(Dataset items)

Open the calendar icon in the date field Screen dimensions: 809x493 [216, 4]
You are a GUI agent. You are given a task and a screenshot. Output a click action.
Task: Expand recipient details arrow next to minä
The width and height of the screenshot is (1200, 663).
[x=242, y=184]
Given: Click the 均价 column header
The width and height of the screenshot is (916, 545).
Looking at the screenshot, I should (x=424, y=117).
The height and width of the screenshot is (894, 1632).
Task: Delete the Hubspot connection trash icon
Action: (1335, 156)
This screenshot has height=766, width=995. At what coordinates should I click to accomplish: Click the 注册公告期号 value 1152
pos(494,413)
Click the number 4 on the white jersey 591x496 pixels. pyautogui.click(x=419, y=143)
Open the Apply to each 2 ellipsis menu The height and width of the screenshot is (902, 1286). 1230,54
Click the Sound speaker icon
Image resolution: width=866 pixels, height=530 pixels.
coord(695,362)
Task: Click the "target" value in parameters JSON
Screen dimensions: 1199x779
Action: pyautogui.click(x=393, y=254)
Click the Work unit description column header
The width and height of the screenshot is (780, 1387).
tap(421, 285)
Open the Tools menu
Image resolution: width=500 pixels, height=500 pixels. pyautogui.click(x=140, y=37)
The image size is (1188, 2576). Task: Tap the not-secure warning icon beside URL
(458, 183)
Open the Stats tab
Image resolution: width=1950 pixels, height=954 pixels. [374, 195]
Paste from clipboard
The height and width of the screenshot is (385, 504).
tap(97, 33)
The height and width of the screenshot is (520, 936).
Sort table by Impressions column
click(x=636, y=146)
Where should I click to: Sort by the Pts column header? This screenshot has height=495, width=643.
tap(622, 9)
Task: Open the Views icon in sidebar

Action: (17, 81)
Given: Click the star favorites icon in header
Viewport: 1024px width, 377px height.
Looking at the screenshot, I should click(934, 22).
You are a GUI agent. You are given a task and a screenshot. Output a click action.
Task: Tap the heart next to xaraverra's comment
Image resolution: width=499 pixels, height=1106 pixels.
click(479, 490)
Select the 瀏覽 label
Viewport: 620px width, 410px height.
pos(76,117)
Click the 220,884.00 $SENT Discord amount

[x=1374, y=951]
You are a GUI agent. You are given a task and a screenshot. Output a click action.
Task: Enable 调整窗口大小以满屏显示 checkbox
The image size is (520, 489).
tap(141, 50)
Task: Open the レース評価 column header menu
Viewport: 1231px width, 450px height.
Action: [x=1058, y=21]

TASK OBJECTIVE: Go through the records and print each one exactly.

RESULT OF THE EXERCISE:
Open the calendar icon in the date field Screen dimensions: 809x493 [216, 4]
You are a GUI agent. You are given a task and a screenshot. Output a click action.
Task: Expand recipient details arrow next to minä
The width and height of the screenshot is (1200, 663).
[x=242, y=184]
Given: Click the 均价 column header
The width and height of the screenshot is (916, 545).
Looking at the screenshot, I should (x=424, y=117).
The height and width of the screenshot is (894, 1632).
Task: Delete the Hubspot connection trash icon
Action: (1335, 156)
This screenshot has height=766, width=995. At what coordinates should I click to accomplish: Click the 注册公告期号 value 1152
pos(494,413)
Click the number 4 on the white jersey 591x496 pixels. pyautogui.click(x=419, y=143)
Open the Apply to each 2 ellipsis menu The height and width of the screenshot is (902, 1286). 1230,54
Click the Sound speaker icon
Image resolution: width=866 pixels, height=530 pixels.
coord(695,362)
Task: Click the "target" value in parameters JSON
Screen dimensions: 1199x779
Action: pyautogui.click(x=393, y=254)
Click the Work unit description column header
The width and height of the screenshot is (780, 1387).
tap(421, 285)
Open the Tools menu
Image resolution: width=500 pixels, height=500 pixels. pyautogui.click(x=140, y=37)
The image size is (1188, 2576). Task: Tap the not-secure warning icon beside URL
(458, 183)
Open the Stats tab
Image resolution: width=1950 pixels, height=954 pixels. [374, 195]
Paste from clipboard
The height and width of the screenshot is (385, 504).
tap(97, 33)
The height and width of the screenshot is (520, 936).
Sort table by Impressions column
click(x=636, y=146)
Where should I click to: Sort by the Pts column header? This screenshot has height=495, width=643.
tap(622, 9)
Task: Open the Views icon in sidebar

Action: (17, 81)
Given: Click the star favorites icon in header
Viewport: 1024px width, 377px height.
Looking at the screenshot, I should click(934, 22).
You are a GUI agent. You are given a task and a screenshot. Output a click action.
Task: Tap the heart next to xaraverra's comment
Image resolution: width=499 pixels, height=1106 pixels.
click(479, 490)
Select the 瀏覽 label
Viewport: 620px width, 410px height.
pos(76,117)
Click the 220,884.00 $SENT Discord amount

[x=1374, y=951]
You are a GUI agent. You are given a task and a screenshot. Output a click action.
Task: Enable 调整窗口大小以满屏显示 checkbox
The image size is (520, 489).
tap(141, 50)
Task: Open the レース評価 column header menu
Viewport: 1231px width, 450px height.
Action: [x=1058, y=21]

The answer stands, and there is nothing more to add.